RE: [PATCH] PCI/IOV: Expose error return to dmesg

From: Liming Wu
Date: Tue Dec 13 2022 - 21:42:58 EST




> -----Original Message-----
> From: Leon Romanovsky <leon@xxxxxxxxxx>
> Sent: Tuesday, December 13, 2022 7:43 PM
> To: Liming Wu <liming.wu@xxxxxxxxxxxxxxx>
> Cc: bhelgaas@xxxxxxxxxx; linux-pci@xxxxxxxxxxxxxxx; linux-
> kernel@xxxxxxxxxxxxxxx; alex.williamson@xxxxxxxxxx; 398776277@xxxxxx
> Subject: Re: [PATCH] PCI/IOV: Expose error return to dmesg
>
> On Tue, Dec 13, 2022 at 11:33:27AM +0000, Liming Wu wrote:
> > HI,
> >
> > Thanks for review it.

----

*Task description*
Answer each question from the mailing-list message above.
(a) Who is named as the sender of the reply dated Tue Dec 13 2022 - 21:42:58 EST?
(b) According to the quoted header, when was the original message from Leon Romanovsky sent?
(c) What subject line appears in the quoted original message?

----

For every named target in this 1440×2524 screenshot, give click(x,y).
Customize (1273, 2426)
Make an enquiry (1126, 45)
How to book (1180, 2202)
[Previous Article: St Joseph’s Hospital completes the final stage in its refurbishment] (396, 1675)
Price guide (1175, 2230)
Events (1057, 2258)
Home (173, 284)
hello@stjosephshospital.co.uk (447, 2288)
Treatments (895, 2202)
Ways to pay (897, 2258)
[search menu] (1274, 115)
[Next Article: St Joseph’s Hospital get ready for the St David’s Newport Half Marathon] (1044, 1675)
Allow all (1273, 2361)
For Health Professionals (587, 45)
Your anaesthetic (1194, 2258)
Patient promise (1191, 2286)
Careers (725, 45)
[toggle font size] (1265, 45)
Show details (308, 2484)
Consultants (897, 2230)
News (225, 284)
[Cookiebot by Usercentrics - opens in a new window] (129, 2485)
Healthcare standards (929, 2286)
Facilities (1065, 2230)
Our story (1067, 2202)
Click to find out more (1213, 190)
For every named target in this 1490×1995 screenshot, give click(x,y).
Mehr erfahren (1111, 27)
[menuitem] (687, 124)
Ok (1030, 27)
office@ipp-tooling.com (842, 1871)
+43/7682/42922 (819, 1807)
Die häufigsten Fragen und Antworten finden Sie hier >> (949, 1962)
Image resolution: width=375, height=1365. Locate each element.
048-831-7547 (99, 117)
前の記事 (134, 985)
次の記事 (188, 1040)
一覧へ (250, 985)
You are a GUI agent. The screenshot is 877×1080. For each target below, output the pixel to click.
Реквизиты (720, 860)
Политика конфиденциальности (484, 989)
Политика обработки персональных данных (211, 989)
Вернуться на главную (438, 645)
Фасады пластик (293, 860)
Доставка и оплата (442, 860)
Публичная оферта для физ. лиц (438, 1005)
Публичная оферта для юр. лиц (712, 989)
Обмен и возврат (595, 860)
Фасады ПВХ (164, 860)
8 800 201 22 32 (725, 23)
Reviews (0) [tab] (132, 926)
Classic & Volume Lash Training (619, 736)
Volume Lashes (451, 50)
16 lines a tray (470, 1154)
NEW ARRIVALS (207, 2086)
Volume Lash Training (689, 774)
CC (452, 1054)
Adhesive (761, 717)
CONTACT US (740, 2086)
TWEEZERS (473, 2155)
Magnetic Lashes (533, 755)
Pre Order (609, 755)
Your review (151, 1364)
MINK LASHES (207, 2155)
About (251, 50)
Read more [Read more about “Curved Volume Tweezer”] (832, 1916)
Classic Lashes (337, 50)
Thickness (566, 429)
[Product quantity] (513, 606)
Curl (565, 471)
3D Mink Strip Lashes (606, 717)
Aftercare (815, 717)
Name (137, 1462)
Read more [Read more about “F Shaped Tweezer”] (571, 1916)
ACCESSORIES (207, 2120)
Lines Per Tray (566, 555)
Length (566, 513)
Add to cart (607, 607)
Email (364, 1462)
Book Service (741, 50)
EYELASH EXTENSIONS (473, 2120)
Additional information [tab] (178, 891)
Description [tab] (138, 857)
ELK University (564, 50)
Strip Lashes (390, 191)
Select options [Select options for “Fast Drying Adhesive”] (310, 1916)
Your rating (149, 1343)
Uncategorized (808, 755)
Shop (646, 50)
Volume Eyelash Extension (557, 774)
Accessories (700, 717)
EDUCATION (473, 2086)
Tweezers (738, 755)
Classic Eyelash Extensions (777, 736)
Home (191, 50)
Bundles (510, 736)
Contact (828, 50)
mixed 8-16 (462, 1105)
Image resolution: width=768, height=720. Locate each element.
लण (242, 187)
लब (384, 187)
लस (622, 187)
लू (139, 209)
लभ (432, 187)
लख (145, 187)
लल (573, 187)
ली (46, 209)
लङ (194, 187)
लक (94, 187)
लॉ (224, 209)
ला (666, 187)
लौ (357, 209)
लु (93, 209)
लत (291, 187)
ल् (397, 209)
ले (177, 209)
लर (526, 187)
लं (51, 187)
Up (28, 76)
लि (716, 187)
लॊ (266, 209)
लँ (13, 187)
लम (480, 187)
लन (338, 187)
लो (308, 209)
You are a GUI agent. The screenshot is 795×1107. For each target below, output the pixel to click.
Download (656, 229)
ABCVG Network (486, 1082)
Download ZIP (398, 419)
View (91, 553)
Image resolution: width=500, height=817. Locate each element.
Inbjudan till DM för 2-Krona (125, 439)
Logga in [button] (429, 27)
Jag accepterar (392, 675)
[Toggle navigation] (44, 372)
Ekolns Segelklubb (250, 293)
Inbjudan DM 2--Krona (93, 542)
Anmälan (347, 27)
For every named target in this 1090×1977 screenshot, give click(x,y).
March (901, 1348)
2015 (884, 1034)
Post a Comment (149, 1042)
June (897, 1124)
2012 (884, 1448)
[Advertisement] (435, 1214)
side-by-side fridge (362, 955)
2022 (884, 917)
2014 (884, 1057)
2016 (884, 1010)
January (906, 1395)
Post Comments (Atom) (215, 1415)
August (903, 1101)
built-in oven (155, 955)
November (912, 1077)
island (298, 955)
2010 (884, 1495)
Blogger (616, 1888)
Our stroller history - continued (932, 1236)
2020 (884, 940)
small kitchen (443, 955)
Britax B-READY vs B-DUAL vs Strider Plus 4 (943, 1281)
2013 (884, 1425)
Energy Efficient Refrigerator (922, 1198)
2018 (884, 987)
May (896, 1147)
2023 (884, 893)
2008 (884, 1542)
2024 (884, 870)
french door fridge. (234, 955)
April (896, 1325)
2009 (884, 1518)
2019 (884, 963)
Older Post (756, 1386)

----

*Result of the task*
(a) Liming Wu
(b) Tuesday, December 13, 2022, at 7:43 PM
(c) Re: [PATCH] PCI/IOV: Expose error return to dmesg